Metabolic Biomarkers Identified for DR

A large number of differentially expressed metabolites associated with DR were identified by these studies (Fig. 2). A total of 86 statistically significant differential metabolites were extracted from these studies. Table 2 summarizes the potential metabolic biomarkers of DR that had a frequency of two or more reports in the literature. Overlaps of differentially altered metabolites in different biological samples are shown in Figure 3. l-Glutamine and citrulline were observed to differ in all biological samples,¹²^,¹⁹^,²⁰ but l-glutamine showed concordance among all of the biological samples. Citrulline showed downregulation in AH but upregulation in plasma and vitreous.

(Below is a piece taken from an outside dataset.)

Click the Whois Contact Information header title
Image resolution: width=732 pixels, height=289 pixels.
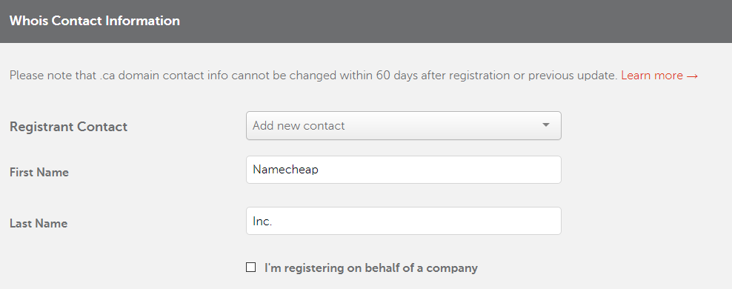(x=94, y=21)
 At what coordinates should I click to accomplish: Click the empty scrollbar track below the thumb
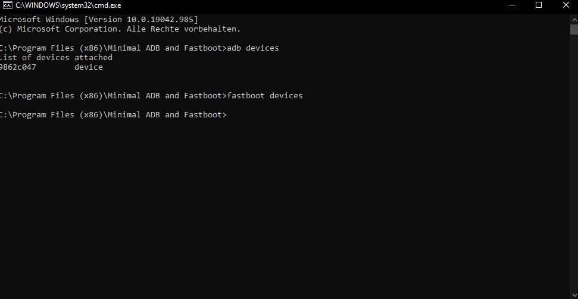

The direction of change in the levels of some metabolite markers differed among the studies, including that of pyruvic acid,¹⁹^,²⁰ l-glutamic acid,¹³^,¹⁷ d-glucose,¹⁸^,²⁰ and l-lactic acid.¹⁶^,¹⁸^,²⁰ Citrulline, l-glutamine, and l-lactic acid were reported a total of three times.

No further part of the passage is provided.